TASK REQUIREMENTS
Answer these questions from the abstract on heat tolerance in the mite Neoseiulus barkeri:
1. At what temperature was the high temperature adapted strain kept during its long-term heat acclimation?
2. What median lethal times at 45 °C are given for females of the adapted strain and of the conventional strain?
3. By about what percentage was the female ratio reduced?

Intraspecific variations on thermal susceptibility in the predatory mite Neoseiulus barkeri Hughes (Acari: Phytoseiidae): responding to long-term heat acclimations and frequent heat hardenings

Abstract Biological control of spider mites using phytoseiid mites is frequently being disrupted by high temperatures, which results in an important and urgent research topic. We hypothesized that this scenario could be ameliorated if the thermal tolerance of a certain phytoseiid mite is enhanced. In this study, a high temperature adapted strain (HTAS) of the predatory mite Neoseiulus barkeri Hughes was selected from its conventional strain (CS) via a long-term heat acclimation (maintained at 35 °C) and frequent heat hardenings (exposed at 45 °C for 2 h every 15–25 days) over multiple generations. As expected, heat acclimation greatly improved the survival probabilities of N. barkeri when a single heat stress event occurred, with a median lethal time (e.g., at 45 °C) calculated as 15.2 h for HTAS females and 1.9 h for CS ones, respectively. After the heat acclimatory, HTAS showed a faster growth and developmental rate, and a higher immature survival rate than CS did; a significant reduced total fecundity rather than longevity was observed at 35 °C; a shifting from larger females to smaller males was observed (about 21% reduced in female ratio). Meanwhile, single heat stress event (e.g., exposed at 42 °C for 4 h) had a detrimental effect on the reproductive traits of the newly-emerged females, particularly obvious for mites from CS colony, by delaying the onset of oviposition and reducing reproductive output. This is the first experimental demonstration that the artificially heat acclimatory can shape the intraspecific variations on thermal susceptibility in a phytoseiid mite. It is suggested that HTAS N. barkeri might be a promising strain for the biological control of the high temperature favored spider mites, and more field and greenhouse trials should be evaluated in the future.

SOURCE DATA

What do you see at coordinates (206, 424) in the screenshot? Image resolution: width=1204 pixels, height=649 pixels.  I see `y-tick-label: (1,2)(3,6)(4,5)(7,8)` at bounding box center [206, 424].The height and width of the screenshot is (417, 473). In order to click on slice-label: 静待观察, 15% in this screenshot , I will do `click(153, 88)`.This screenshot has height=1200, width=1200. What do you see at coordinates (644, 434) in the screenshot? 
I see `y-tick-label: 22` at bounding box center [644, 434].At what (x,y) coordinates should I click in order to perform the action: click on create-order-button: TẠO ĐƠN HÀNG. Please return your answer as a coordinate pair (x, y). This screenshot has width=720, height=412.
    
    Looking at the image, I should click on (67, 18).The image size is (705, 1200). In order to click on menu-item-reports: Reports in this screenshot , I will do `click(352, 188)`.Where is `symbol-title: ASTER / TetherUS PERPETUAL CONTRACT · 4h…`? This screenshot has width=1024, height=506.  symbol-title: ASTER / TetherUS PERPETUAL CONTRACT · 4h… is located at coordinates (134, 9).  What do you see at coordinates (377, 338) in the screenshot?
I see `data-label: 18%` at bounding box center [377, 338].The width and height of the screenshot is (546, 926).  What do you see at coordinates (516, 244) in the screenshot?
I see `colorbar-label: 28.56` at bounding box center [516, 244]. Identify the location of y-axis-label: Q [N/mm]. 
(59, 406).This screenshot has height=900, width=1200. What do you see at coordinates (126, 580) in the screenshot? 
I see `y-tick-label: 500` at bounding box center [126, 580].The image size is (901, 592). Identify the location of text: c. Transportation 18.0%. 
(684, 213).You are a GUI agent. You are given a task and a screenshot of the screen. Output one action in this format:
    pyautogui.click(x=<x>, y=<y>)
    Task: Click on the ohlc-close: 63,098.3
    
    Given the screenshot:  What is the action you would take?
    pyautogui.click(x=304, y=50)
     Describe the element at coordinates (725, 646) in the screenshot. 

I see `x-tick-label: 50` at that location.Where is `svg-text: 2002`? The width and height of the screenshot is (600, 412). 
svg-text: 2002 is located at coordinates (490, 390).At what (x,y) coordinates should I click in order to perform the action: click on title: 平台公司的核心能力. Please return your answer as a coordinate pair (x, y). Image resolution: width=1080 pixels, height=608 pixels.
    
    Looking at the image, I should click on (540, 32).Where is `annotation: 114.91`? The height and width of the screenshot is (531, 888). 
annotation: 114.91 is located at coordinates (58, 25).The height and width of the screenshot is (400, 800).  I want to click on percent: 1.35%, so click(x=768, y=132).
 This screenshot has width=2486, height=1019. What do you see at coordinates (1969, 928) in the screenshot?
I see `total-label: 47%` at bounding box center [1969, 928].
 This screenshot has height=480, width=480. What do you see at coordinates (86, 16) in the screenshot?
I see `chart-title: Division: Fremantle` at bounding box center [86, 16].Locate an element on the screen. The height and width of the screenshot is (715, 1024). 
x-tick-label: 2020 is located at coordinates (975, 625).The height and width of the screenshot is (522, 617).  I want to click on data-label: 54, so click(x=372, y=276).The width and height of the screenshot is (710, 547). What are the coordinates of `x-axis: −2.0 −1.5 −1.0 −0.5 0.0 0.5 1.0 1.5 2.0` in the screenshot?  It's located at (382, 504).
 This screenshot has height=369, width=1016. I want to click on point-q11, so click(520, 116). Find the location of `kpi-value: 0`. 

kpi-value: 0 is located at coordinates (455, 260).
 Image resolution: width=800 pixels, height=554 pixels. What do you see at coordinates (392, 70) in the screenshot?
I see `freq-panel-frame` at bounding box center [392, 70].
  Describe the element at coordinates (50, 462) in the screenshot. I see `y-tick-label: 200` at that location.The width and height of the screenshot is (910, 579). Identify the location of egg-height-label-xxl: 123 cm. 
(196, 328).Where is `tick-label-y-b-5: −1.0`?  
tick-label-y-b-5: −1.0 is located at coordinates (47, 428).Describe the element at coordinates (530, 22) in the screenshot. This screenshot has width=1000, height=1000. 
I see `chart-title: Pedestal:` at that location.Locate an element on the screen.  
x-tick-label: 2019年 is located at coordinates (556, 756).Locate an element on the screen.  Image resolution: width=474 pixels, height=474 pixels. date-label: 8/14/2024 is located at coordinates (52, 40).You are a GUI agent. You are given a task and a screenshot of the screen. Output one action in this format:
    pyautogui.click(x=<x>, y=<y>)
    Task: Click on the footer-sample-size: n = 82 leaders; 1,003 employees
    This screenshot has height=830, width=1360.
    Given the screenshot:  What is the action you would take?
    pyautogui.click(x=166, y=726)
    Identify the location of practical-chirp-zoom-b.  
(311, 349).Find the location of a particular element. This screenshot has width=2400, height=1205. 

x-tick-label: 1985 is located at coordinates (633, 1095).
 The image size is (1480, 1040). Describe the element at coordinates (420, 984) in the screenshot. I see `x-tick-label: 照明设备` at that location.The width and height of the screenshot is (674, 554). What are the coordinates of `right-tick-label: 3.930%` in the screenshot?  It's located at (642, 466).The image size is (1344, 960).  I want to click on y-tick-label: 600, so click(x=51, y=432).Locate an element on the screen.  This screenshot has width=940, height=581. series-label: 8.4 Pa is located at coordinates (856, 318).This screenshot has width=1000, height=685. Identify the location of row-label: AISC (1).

REPLY
1. 35 °C
2. 15.2 h for adapted-strain females and 1.9 h for conventional-strain females
3. About 21%